Possible to create a @type for ets match result?

kseg · May 24, 2017, 1:05pm

The result of an :ets.match looks is an array of arrays. If the “rows” were tuples, one could write a @type spec like:

@type row :: {integer, binary, integer}

But since they are arrays, and this the following doesn’t seem valid, I’m wondering if there’s an alternative [which doesn’t involve iterating all rows and converting them):

# gives: "unexpected list in typespec" compilation error
@type row :: [integer, binary, integer]

peerreynders · May 24, 2017, 1:48pm

Lists, not arrays (there actually is an array type).[quote]

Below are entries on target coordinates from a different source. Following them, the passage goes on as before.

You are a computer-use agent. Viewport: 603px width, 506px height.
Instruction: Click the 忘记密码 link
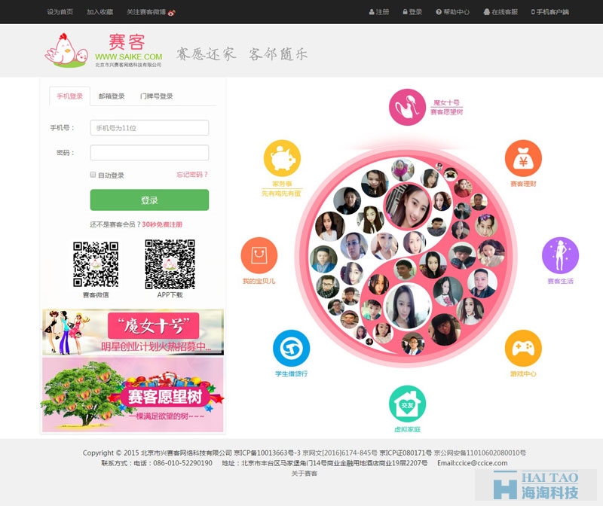point(191,175)
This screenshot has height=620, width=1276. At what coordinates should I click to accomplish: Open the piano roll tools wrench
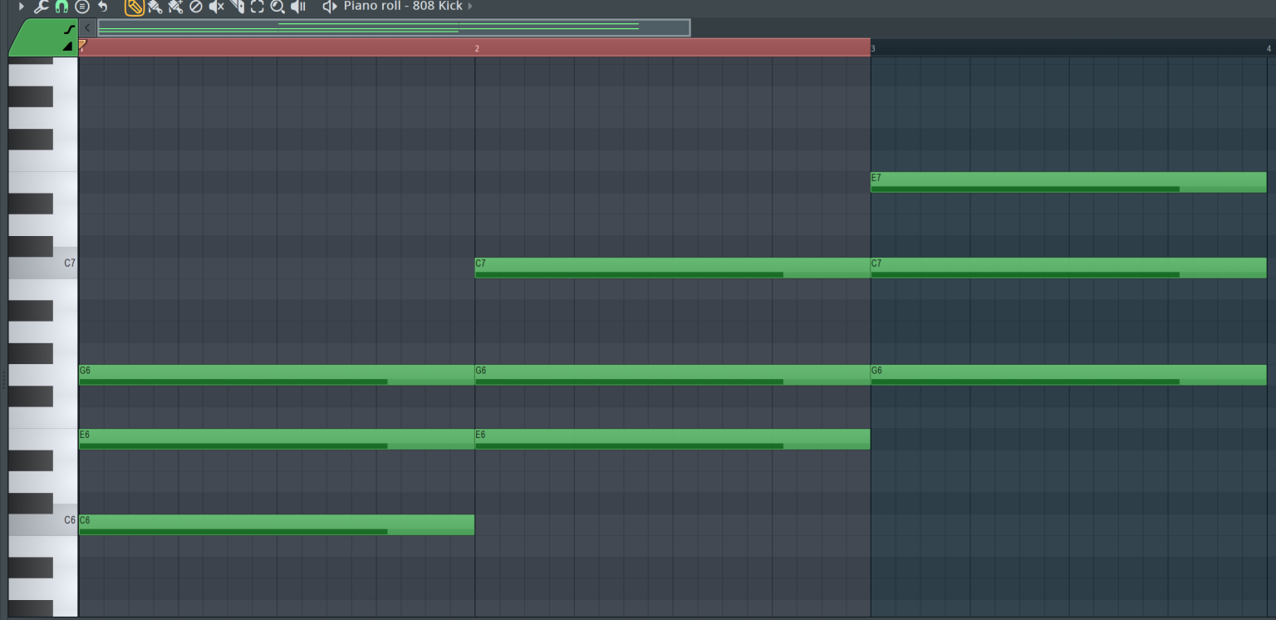click(x=40, y=7)
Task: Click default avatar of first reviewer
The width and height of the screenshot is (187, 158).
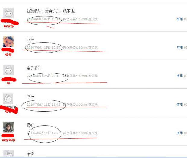Action: [x=8, y=13]
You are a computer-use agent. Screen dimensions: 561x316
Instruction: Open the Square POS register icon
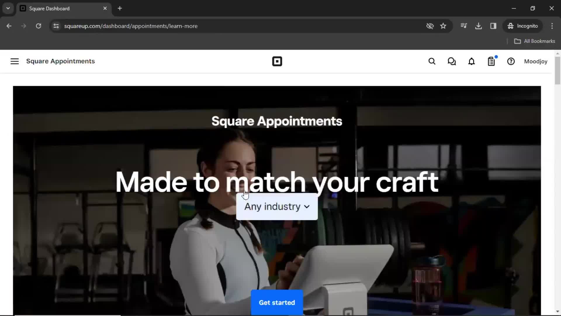pos(491,61)
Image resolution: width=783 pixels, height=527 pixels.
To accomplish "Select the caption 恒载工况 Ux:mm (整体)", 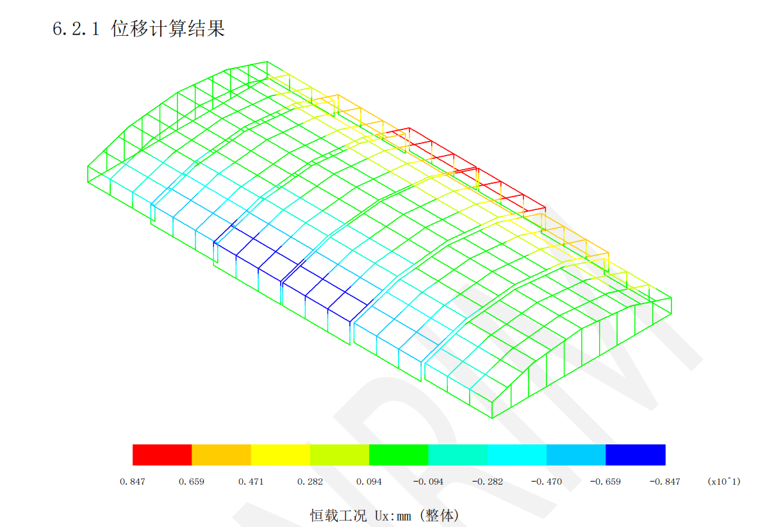I will (x=384, y=515).
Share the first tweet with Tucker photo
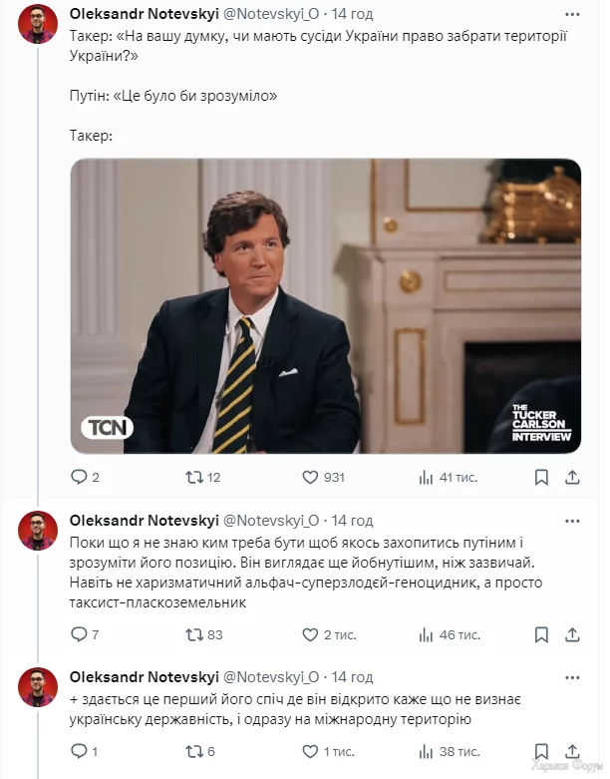610x779 pixels. pos(572,478)
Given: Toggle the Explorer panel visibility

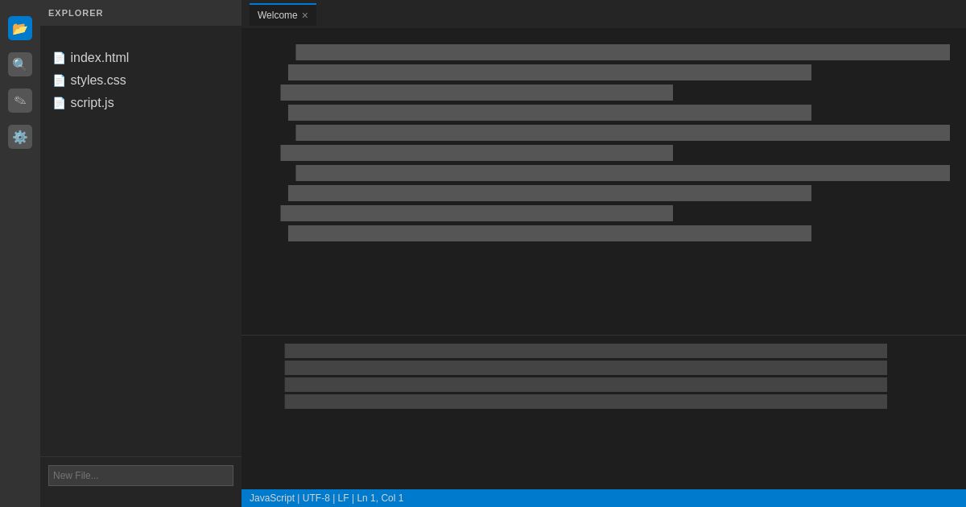Looking at the screenshot, I should (20, 28).
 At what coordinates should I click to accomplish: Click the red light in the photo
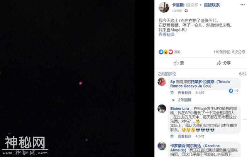[x=81, y=83]
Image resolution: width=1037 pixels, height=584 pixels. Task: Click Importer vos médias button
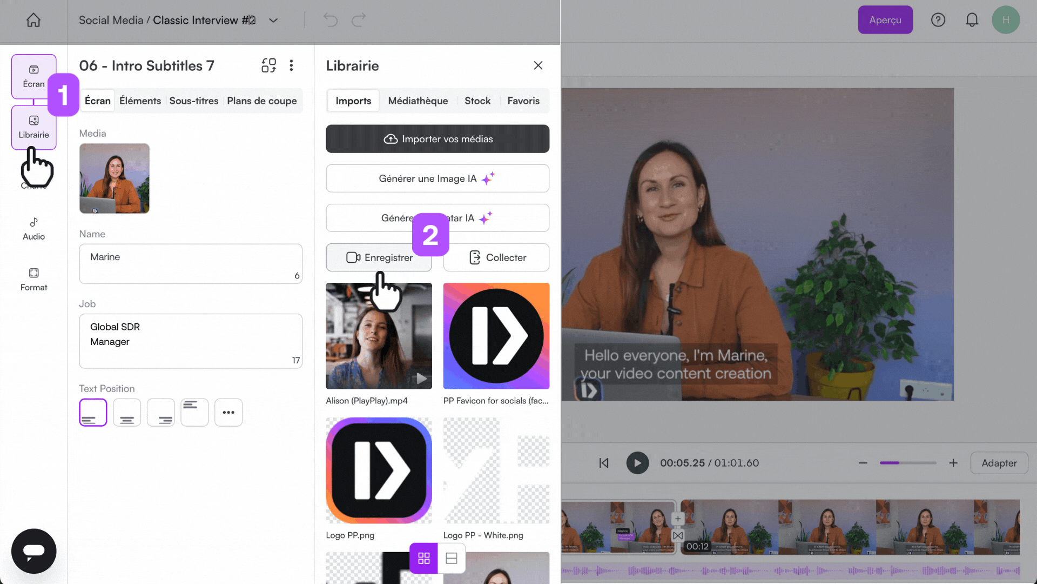[437, 139]
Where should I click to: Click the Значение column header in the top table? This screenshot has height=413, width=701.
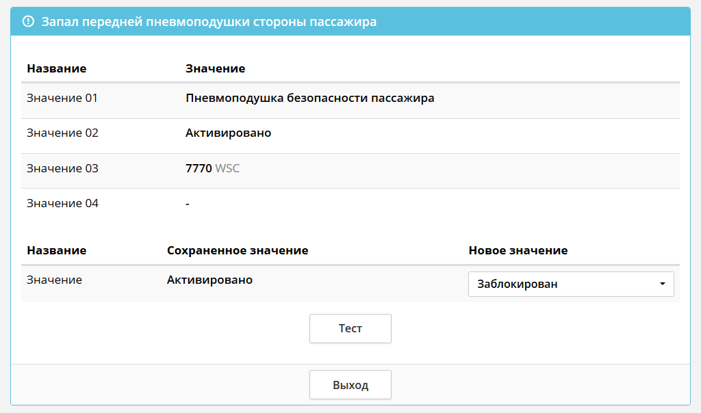coord(215,68)
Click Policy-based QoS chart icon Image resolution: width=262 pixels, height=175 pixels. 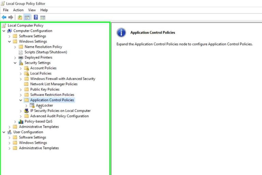pyautogui.click(x=21, y=122)
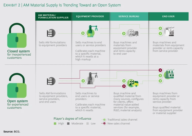Viewport: 192px width, 136px height.
Task: Click the green and yellow truck icon
Action: [133, 83]

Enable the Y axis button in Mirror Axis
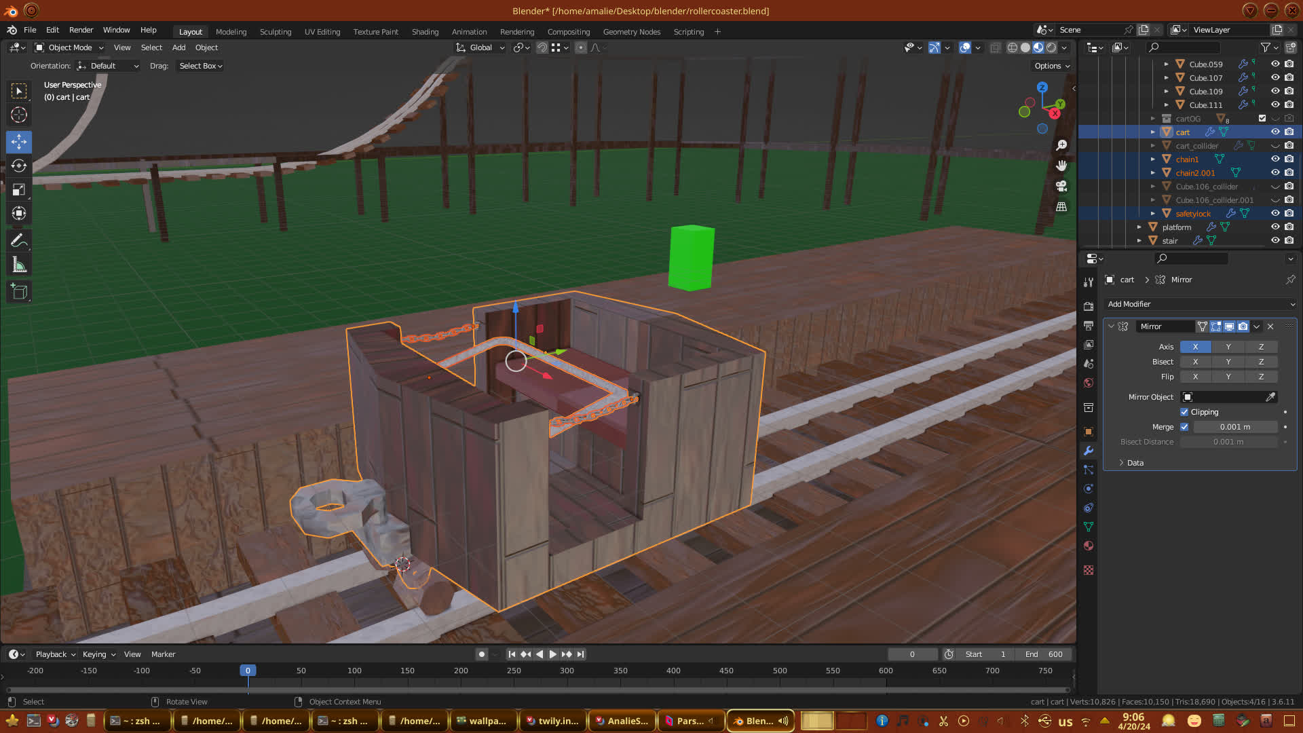click(1228, 347)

# gives: "unexpected list in typespec" compilation error
@type row :: [integer, binary, integer]

[/quote]
From a typing perspective the type in the list needs to be homogeneous - hence:

@type row :: [term()]

as specified in :ets.match/3

zambal · May 24, 2017, 1:49pm

I think the closest you can get is something like

[integer | binary]

but that just a means any list that can contains any number of elements of type integer or binary.

May I ask why you want to specify the type of a :ets.match result? Although not a strict rule, most Elixir libraries and applications only specify types for public functions and a match result from ets doesn’t seem to be a very api friendly data type.

kseg · May 24, 2017, 3:14pm

Thanks.

It isn’t a library, it’s an application. And, in such, what is a “public api”? Either nothing is or everything is. We get all the benefits of annotating these functions and type. Namely, helping readability / documentation.

Yes, we expose the match data more broadly than we’d like, but the only alternative [I can think of] is to iterate through the results and convert each one to something more meaning (and then, iterate through it again to actually process the results). We’re keen to avoid doubling the iteration (which can range in the millions) and extra allocations.

peerreynders · May 24, 2017, 3:26pm

Maybe it depends on how you are doing things.

If you wrap the data immediately in a tuple or struct the first first time you have contact with it then there would be no double iteration - just an additional function in the transformation pipeline.
If you are processing millions of records I presume your application isn’t just one single BEAM process, so as the data moves from one process to the next, allocations happen all the time anyway - it doesn’t matter if the data is held in a list, tuple, or struct.

zambal · May 24, 2017, 3:30pm

With public api I actually meant any function defined in a module as def as opposed to defp, but I understand your point of not wanting to transform the results from match for efficiency reasons. However, I’m afraid you won’t be able to exactly specify the type of the function’s results in that case.